Site Reliability Engineering (SRE) Tech Lead
Site Reliability Engineering (SRE) Tech Lead
Role Overview
As the SRE Tech Lead at Obsidian, you will define and build the reliability foundation for a complex, multi-tenant SaaS platform serving enterprise and financial customers. You will operate as a peer to the DevOps and Platform Engineering leads, driving a unified reliability strategy across the organization.
Your core mandate: ensure Obsidian detects every system failure before customers do—and communicates proactively when issues arise.

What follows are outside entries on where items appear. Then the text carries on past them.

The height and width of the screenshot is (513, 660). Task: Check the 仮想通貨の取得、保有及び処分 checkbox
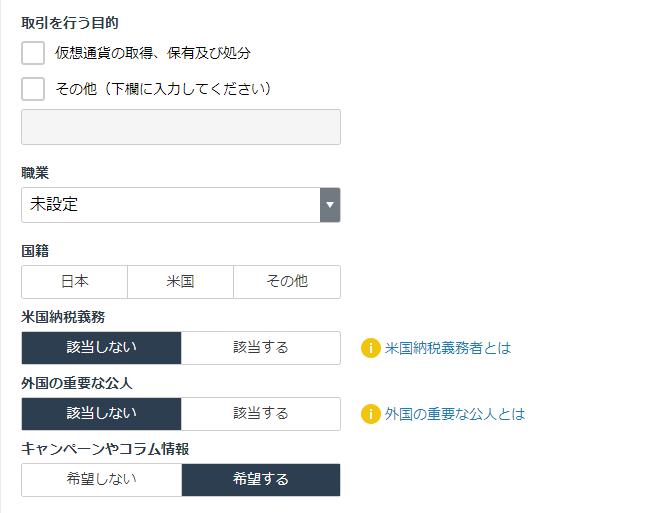(x=33, y=53)
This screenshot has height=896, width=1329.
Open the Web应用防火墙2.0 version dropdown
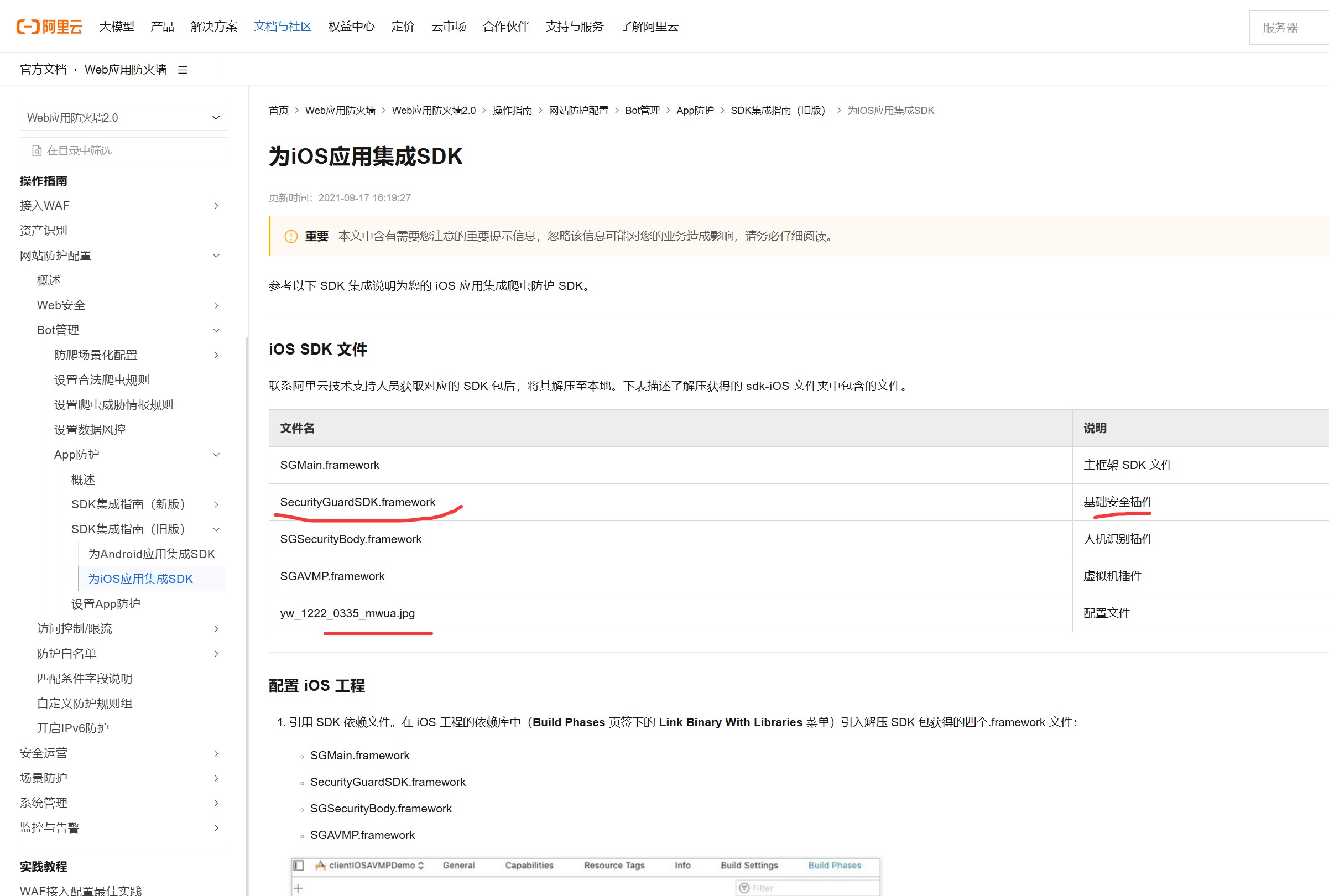tap(124, 118)
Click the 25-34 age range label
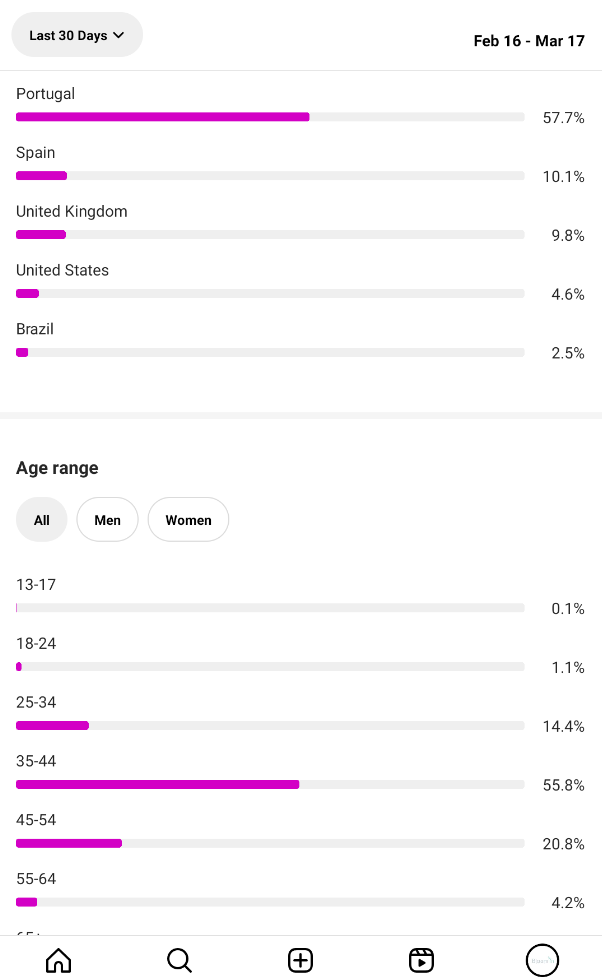The image size is (602, 978). pos(36,702)
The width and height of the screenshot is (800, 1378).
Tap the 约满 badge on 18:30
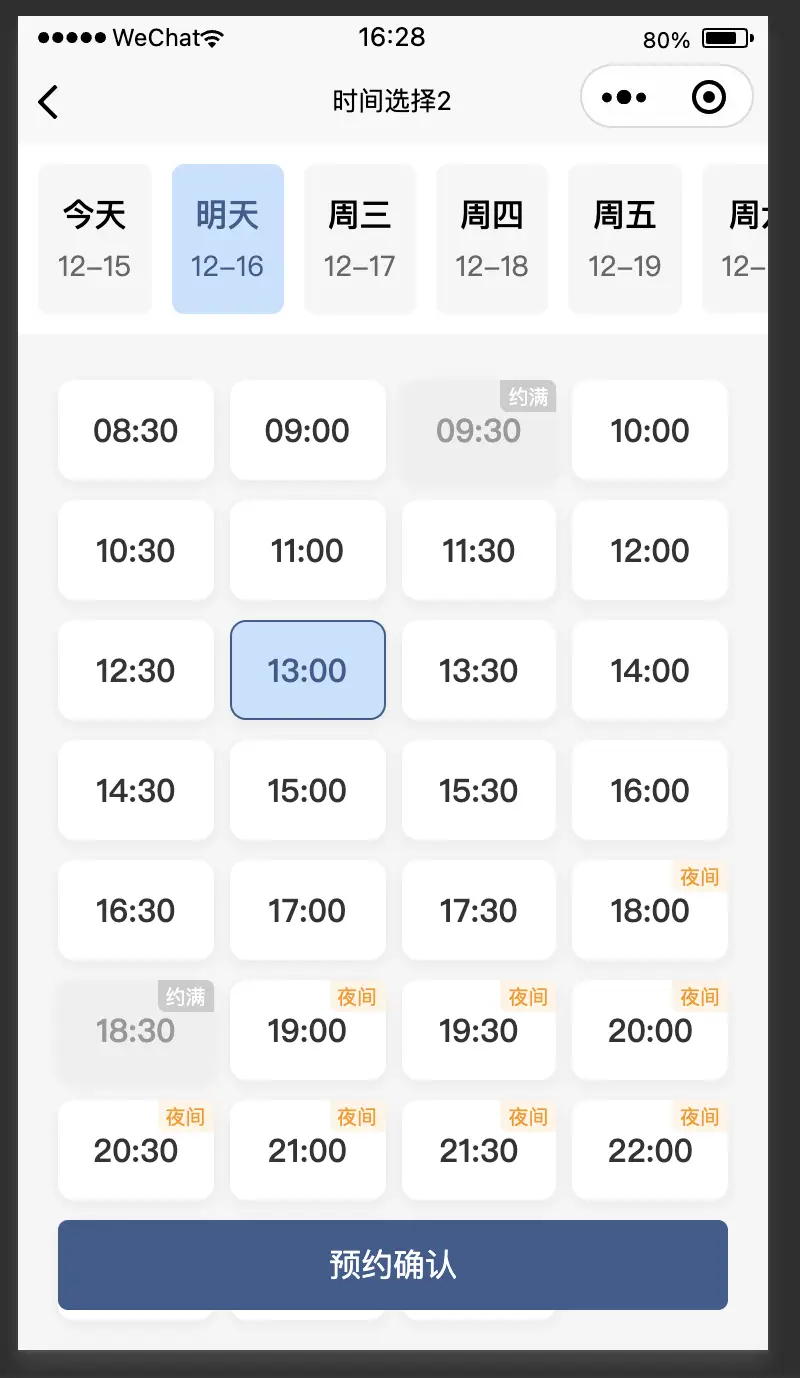coord(186,996)
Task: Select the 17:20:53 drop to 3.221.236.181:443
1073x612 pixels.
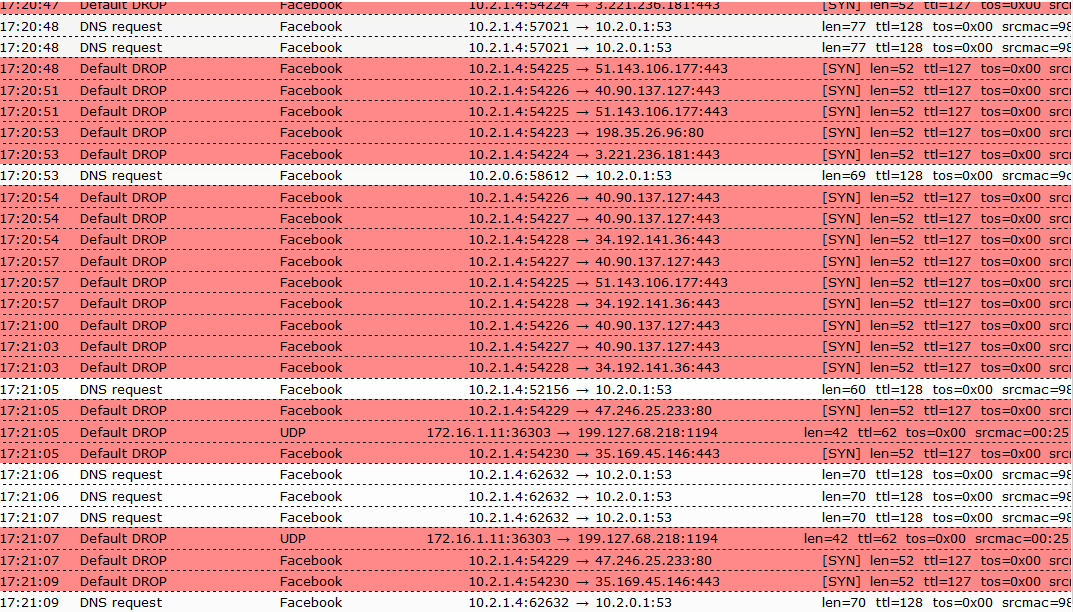Action: [x=536, y=154]
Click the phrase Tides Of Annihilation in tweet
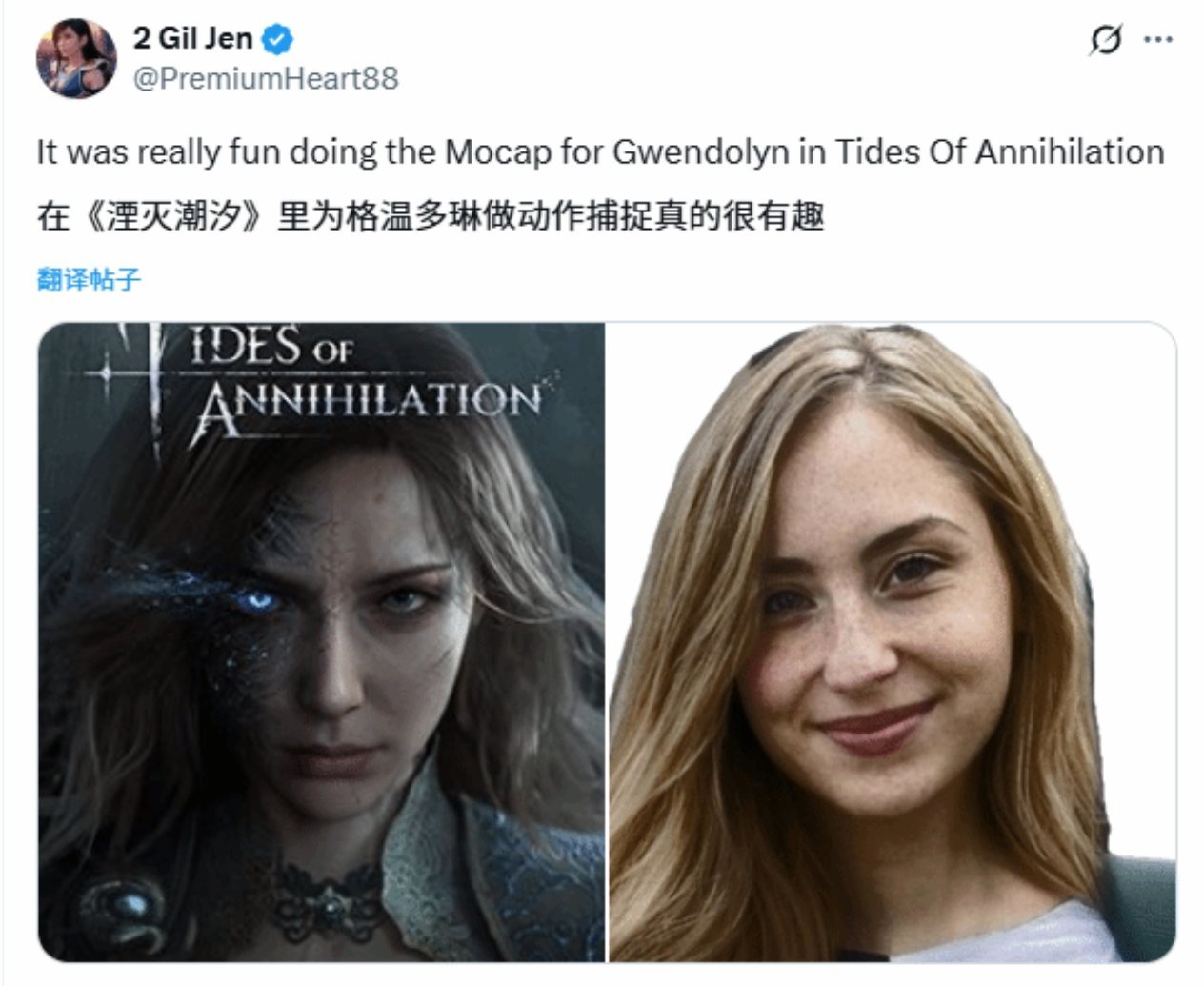 [x=999, y=152]
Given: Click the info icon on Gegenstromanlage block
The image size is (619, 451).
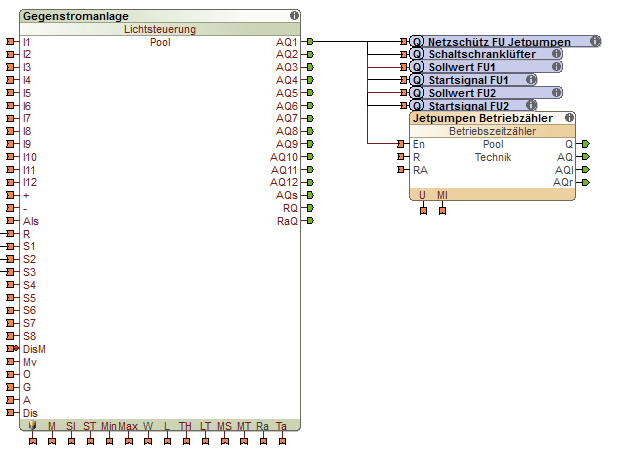Looking at the screenshot, I should (294, 17).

This is a hands-on technical leadership role with high ownership and visibility, reporting directly to the CTO. You will architect and implement systems that handle real-world complexity: upstream SaaS dependencies, sparse and noisy data, and mission-critical enterprise workloads.
Key Responsibilities:
- Map and instrument critical system paths for top-tier enterprise customers
- Build connector health models to classify issues:
- Internal defects (“our bug”)
- Upstream SaaS outages
- Expected sparse/low-signal scenarios
- Establish tiered incident communication:
- Public status page for all customers
- Direct outreach for high-priority accounts
- Define and begin rollout of SLI/SLO standards across microservices
- Develop self-service instrumentation tooling enabling engineering teams to own observability
- Implement baseline-aware anomaly detection across all connectors (beyond static thresholds)
- Mature incident response processes, including:
- Structured post-mortems
- Continuous reliability improvements
Required Qualifications
- 7+ years in SRE, production engineering, or similar roles
- 2+ years operating as a technical lead
- Deep expertise with:
- AWS and/or GCP
- Kubernetes, Helm
- Observability stack (Prometheus, Grafana)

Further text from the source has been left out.